What started as a localized desire to give back has scaled into a massive operational milestone. By mid-2026, the Matoshree Foundation has quietly prepared and distributed over 15,000 meals to daily wage laborers, security guards, and street vendors who return week after week for nutritional security and community support.

From a Lifesaving Debt to 15,000+ Meals
The foundation’s origin traces back to a deeply personal life event for Dipesh, a banker by profession. When he was born, his health was highly critical, requiring an immediate and urgent blood transfusion. An anonymous donor stepped forward to save his life, disappearing into the city without ever leaving a name or asking for anything in return.
Decades later, that profound act of anonymous kindness became the driving philosophy behind their work. Dipesh and Pooja decided that they didn’t need immense wealth or complex corporate machinery to pay that debt forward. They just needed a basic choice: to show up consistently for their neighbors.

No Leftovers, Only Wholesome Nutrition
The operations are entirely self-managed and meticulous. Pooja, a trained head chef and certified nutritionist, designs the weekly menus to ensure maximum energy and health benefits for hard-working laborers.
The couple maintains a strict, non-negotiable policy regarding food quality. They operate on a firm “zero leftovers” rule, meaning every single meal is cooked completely from scratch early Sunday morning. They refuse to distribute leftover food from restaurants or previous events, ensuring maximum freshness and dignity for the recipients.

This commitment extends to their ingredient choices, which are governed by a simple, heartfelt standard. “Whatever we eat at home, we serve to them,” Pooja notes. The meals are prepared using the exact same premium ingredients the couple trusts for their own two children.
To keep the food both appetizing and nutritionally balanced, they rotate a diverse menu each week. The offerings feature fresh, regional comfort foods like misal pav, chole, poha, upma, and idli. Additionally, every single meal box is accompanied by a fresh banana and a seasonal cooling drink, such as chaas (buttermilk) or kokum sharbat.
To fund the initiative, the couple invites well-wishers, friends, and family to sponsor Sundays to mark personal milestones like birthdays, weddings, or anniversaries. However, the labor remains entirely personal; the couple does the cooking, packing, and heavy lifting themselves.
Once the cooking and meticulous packing are complete, the true impact of their work unfolds on the streets. As the couple hands out the warm boxes, they are greeted not just with immediate gratitude, but with the familiar, expectant smiles of regulars who eagerly await their arrival. For many of these daily wage earners and street vendors, this Sunday breakfast is much more than just a free plate of food; it is a rare, dignified moment of feeling seen, respected, and cared for in a bustling city that often overlooks its most vulnerable builders.

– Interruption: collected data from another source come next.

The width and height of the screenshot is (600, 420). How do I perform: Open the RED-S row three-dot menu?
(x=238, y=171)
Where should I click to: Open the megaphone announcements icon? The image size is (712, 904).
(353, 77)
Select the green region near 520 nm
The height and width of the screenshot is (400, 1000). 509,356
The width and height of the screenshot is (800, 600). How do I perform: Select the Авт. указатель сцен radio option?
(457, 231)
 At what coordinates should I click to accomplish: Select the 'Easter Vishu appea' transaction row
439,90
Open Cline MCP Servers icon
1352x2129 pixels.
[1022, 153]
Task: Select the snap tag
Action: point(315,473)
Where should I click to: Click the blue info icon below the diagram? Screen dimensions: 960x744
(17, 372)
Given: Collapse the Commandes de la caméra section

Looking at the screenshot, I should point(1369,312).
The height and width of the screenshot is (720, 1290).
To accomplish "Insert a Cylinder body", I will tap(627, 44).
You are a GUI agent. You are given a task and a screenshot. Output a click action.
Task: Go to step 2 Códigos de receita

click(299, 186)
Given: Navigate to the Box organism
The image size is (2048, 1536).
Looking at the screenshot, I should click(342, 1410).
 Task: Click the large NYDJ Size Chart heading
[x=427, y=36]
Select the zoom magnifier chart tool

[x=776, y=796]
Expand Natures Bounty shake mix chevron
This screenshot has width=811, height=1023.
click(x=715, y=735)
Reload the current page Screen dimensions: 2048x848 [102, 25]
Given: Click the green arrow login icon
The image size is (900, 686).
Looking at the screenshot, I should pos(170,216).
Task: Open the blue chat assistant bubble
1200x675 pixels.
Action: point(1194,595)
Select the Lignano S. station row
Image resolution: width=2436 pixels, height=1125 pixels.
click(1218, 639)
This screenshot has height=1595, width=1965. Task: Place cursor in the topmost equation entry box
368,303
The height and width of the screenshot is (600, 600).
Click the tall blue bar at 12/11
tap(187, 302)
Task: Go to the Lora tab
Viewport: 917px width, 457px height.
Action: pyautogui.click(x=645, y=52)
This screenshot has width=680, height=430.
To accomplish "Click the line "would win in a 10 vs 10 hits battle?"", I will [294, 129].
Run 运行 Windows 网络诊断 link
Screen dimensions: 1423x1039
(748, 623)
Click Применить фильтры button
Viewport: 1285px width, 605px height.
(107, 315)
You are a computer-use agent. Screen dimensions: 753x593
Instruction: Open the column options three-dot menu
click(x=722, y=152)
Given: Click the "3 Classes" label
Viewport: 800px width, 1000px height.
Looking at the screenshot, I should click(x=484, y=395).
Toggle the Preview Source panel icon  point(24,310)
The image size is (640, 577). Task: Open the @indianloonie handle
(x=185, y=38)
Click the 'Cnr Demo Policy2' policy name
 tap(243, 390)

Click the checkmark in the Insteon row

The Logical Indian Perspective
In a fast-paced metropolis like Mumbai, success is overwhelmingly measured by financial status, corporate titles, and material assets. This relentless pursuit of individual stability often creates a dangerous bystander effect, where vulnerable populations blend into the background of city life.
Pooja and Dipesh Dedhia aggressively challenge this mindset. Their journey proves that impactful public welfare doesn’t require multi-million-dollar NGO funding or state-wide infrastructure, it simply requires structural consistency and deep empathy. While a single morning meal of poha or idli might not fundamentally alter the macro-economics of urban poverty, it changes an entire day for 100 human beings. They remind us that real, lasting systemic transformation manifests when ordinary citizens reclaim their personal agency and quietly build a better world, one warm plate at a time.
What is one small, consistent act of kindness you can commit to in your own community this weekend?